GLUT8 accumulates at the plasma membrane when cells are depleted of adaptor proteins or the clathrin heavy chain. (A) HeLa cells were transfected twice within 5 days with siRNA for AP1, AP2, AP1/AP2 or the clathrin heavy chain (CHC). After the second transfection, cells were analysed for efficient protein knockdown after 48 h by western blot analysis. (B) Alexa Fluor 488-conjugated transferrin uptake or LAMP1 antibody internalization were performed as described previously [40]. AP2 and CHC knockdown dramatically affects LAMP1 and transferrin receptor trafficking, leading to accumulation of the two proteins at the plasma membrane. Knockdown of AP1 leads to a modest level of GLUT8 in plasma membrane. In contrast, GLUT8 accumulates at the plasma membrane in cells transfected with AP2 or CHC siRNA. Scale bars = 10 μm.

Fig. 6

The [DE]XXXL[LI] motif of GLUT8 is sufficient for its intracellular retention. (A) Four chimeras (tailless interleukin-2 receptor α chain (TAC), a CD3-δ–TAC chimera, TAC–wild-type GLUT8 N-terminus and TAC–LL/AA-GLUT8 N-terminus) were transfected into HeLa cells. (B) Appearance of the proteins at the plasma membrane was assessed by TAC antibody internalization (labelled in green), and the overall distribution of the chimeric proteins was analysed after fixation and permeabilization of the cells (labelled in red).
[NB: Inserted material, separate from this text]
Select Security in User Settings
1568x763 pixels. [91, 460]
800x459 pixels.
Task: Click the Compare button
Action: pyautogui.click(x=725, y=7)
The tailless interleukin-2 receptor α chain construct appears at the plasma membrane only (B,a–c), whereas the CD3δt₃t₂–TAC chimera containing the EXXXLL consensus sequence is internalized from the membrane, as indicated by the internalized TAC antibody labelled in green (B,d). The GLUT8–TAC chimera is not targeted to the plasma membrane (green labelling in B,g). Mutating the dileucine motif of GLUT8 to LL/AA results in the opposite picture compared with the GLUT8–TAC protein, i.e. localization of the GLUT8-LL/AA–TAC chimera is restricted to the plasma membrane (B,k). Scale bars = 10 μm.